Dividends are a hot topic for many investors right now. The turmoil of the financial meltdown is still fresh and the tangibility of a quarterly cash payout hits the spot like a cool glass of lemonade on a midsummer day in the desert.

Not surprisingly, investors have been drawn to companies that feature massive dividend yields. And why not? If you're going to go for dividends, why not go big.

But the catch is that many -- if not most -- of the companies with huge dividend yields get those yields by paying out nearly all, if not all, of their income through those dividends. Take copper miner Southern Copper (NYSE: SCCO) for instance. Over the past 12 months, the company has paid out 83% of its income in dividends and over the past three years has paid out an average of 109% of earnings.

By focusing on the dividend yield alone, investors can end up overlooking the bigger picture. A dividend-paying company with a high payout ratio may have a tougher time maintaining its payout if it hits a speed bump. It may also have little capital left behind to reinvest in the business and might be forced to load up on debt or sell new shares if it wants to grow. Or, it may simply be admitting that its days of growth are in the past.

A laser-like focus on dividend yields also means that investors may not be comparing potential investments on an apples-to-apples basis.

At first glance, the dividend yield of 2.9% for Southern Copper foe Freeport-McMoRan (NYSE: FCX) may not look very generous next to Southern Copper's heftier 8.8% dividend, but over the past 12 months Freeport has paid out a mere 14% of its income in the form of dividends. But what would happen if Freeport was more like Southern Copper and paid out, say, 90% of its income? That 2.9% yield suddenly jumps to a huge 16.9%.

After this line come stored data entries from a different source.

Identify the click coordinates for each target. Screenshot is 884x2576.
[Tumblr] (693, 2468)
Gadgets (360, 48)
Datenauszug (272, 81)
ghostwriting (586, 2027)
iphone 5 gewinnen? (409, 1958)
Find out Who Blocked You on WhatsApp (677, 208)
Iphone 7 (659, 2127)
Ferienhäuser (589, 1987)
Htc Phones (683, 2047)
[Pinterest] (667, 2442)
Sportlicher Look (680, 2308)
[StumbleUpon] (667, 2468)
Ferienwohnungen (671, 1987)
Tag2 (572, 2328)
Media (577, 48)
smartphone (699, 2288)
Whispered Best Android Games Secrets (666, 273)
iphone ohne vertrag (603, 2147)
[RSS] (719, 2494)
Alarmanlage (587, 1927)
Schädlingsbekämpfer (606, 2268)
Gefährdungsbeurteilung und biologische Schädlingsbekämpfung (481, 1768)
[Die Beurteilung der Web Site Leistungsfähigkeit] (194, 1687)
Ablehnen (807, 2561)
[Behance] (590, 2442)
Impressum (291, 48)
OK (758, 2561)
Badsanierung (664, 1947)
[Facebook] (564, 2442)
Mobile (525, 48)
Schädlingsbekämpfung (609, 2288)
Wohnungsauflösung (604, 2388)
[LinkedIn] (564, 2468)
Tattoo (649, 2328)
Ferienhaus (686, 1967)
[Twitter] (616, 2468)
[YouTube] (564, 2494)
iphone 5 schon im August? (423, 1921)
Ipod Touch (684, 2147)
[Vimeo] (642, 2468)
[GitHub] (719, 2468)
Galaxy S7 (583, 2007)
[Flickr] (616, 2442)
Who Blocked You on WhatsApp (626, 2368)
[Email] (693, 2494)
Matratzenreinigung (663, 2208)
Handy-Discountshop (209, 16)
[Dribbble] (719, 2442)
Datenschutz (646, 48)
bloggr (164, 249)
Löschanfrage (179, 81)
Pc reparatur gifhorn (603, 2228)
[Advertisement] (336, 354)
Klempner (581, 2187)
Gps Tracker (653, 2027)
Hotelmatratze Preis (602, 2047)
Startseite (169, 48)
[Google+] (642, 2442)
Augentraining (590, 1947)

Let's not get too ahead of ourselves here. Mining is not the kind of smooth, dependable business that lends itself well to creating a stellar long-term dividend track record, like a dividend aristocrat such as Procter & Gamble (NYSE: PG). That means that even if Freeport starts paying out much more of its earnings in dividends, it may have to drastically cut back when market conditions change -- which Southern Copper has been known to do. And while Freeport could take such an approach, the fact that it hasn't decided to may reflect management's desire to maintain a more conservative balance sheet. As of June 30, Freeport had $4.4 billion in cash to Southern Copper's $1.7 billion.

Now it may seem like on odd comparison to stack Freeport's theoretical 16.9% payout against Southern Copper's actual 8.8% yield. But, this is meant as a thought exercise and a reminder that a dividend yield is only part of the story. Many really great companies have the earnings power to pay truly massive dividends, but simply choose to either reinvest some of their earnings for future growth, buy back shares, or hang onto some extra cash. That doesn't mean that you should consistently pass up big dividends for smaller ones, but it does mean that you may miss out on some really great companies if the one and only stop in your research is to ogle a stock's yield.